Home Page: http://matatk.agrip.org.uk/landmarks/

License: MIT License

JavaScript 91.95% CSS 1.34% HTML 6.71%

landmarks's Introduction

Landmarks

Build Status

This is a browser extension (for Firefox, Chrome and Opera) that enables navigation of WAI-ARIA landmarks, via the keyboard or a pop-up menu.

Landmarks broadly signpost the areas of a page (e.g. navigation, search, main content and so on). They can make navigation considerably easier for people who use the keyboard to navigate and those using assistive technologies such as screen-readers, because they make it much quicker to get an overview and to navigate to (and between) areas of interest.

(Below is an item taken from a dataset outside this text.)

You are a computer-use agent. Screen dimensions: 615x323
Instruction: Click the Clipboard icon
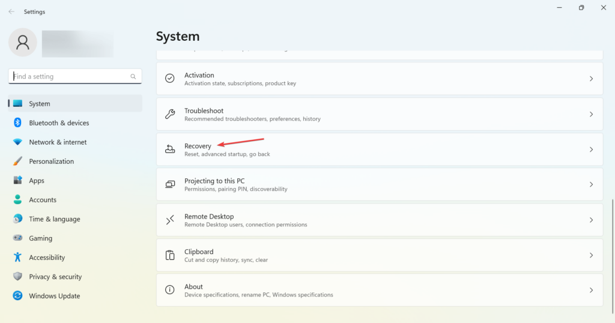tap(170, 255)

The following sections explain how to install and use the extension.

If you're a web author/developer, check out the information below on why landmarks rock, and how easy they are to put into your site—in fact, if you're using HTML 5, you probably already have landmarks on your site, but there are some ways to make them even more helpful, as discussed below.

Table of Contents

Installation

If you need support, please check the known issues for Landmarks and, if necessary, file a new issue using the "New Issue" button on that page.

Navigating Landmarks

Via Shortcut Key

You can use shortcut keys to navigate between landmarks. By default, the keys are:

  • Next landmark: Alt+Shift+N
  • Previous landmark: Alt+Shift+P
  • Main landmark: Alt+Shift+M
  • Open the landmarks pop-up: Alt+Shift+L, then use Tab and Shift+Tab to move between buttons, Space or Enter to move focus to a landmark and Escape to close the pop-up.

(On a Mac, use the Option key, which is equivalent to Alt.)

Landmarks will be focused, and a border shown according to your border preferences.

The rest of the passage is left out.